Charging the CRIMSON with "an irresponsible display of partisanship" and "insidious statistical maneuvering," HYRC president Edmund R. Schroeder '53 said General Dwight D. Eisenhower won the poll, but the CRIMSON "used outside sources in two Democratic strongholds to insure a victory for Governor Adlai E. Stevenson."
Schroeder referred to the use of results from the Law School and Adams House which showed a greater number of students voting than did the CRIMSON'S. The Law School Democratic and Young Republican clubs, and the Adams House newspaper conducted the polls from which these results were taken.
The original CRIMSON poll gave Eisenhower a 32 vote victory. When the outside groups' Law School and Adams House results were substituted for the CRIMSON'S, Stevenson won, 1942 to 1815.

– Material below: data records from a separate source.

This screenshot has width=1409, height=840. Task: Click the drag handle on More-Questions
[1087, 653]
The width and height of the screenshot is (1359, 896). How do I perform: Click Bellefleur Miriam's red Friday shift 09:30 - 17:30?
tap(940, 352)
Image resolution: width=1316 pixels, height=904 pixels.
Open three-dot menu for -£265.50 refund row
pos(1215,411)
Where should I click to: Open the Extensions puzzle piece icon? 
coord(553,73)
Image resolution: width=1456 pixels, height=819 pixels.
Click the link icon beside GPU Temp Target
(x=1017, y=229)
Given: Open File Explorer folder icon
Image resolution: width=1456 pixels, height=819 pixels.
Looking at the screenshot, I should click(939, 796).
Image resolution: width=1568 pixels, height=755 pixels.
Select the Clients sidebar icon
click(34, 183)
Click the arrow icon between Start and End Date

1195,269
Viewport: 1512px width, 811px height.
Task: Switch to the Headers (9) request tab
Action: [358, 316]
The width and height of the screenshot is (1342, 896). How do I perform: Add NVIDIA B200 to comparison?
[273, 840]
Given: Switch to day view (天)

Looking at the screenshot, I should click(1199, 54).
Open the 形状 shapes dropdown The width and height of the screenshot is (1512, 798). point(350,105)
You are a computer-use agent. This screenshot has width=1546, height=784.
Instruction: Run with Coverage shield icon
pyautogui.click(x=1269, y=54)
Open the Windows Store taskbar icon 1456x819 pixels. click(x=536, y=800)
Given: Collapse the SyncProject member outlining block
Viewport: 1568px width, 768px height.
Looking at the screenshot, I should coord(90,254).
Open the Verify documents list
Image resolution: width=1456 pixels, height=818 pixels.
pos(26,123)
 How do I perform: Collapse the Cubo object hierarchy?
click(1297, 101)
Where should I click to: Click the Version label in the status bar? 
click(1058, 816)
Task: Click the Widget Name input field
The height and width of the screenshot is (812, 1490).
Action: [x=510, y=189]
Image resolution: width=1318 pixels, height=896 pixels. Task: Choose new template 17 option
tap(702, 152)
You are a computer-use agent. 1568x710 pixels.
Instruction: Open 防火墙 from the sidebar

CRIMSON managing editor Laurence D. Savadove issued the following statement last night in reply to Schroeder:
"The day before the CRIMSON'S polling began, it was decided that should our poll of any unit of the University show a smaller percentage return than a previous poll of the same unit by another group, we would use the poll with the highest returns. At that time, we knew neither the results of our poll, nor the results of the previous ones at Adams House and the Law School.
"We found the number of returns we obtained at Adams House and the Law School were far smaller percentage wise, than those of any other place polled. This was probably because both places had been polled before. We therefore used the results of the other groups, clearly noting this fact in the story."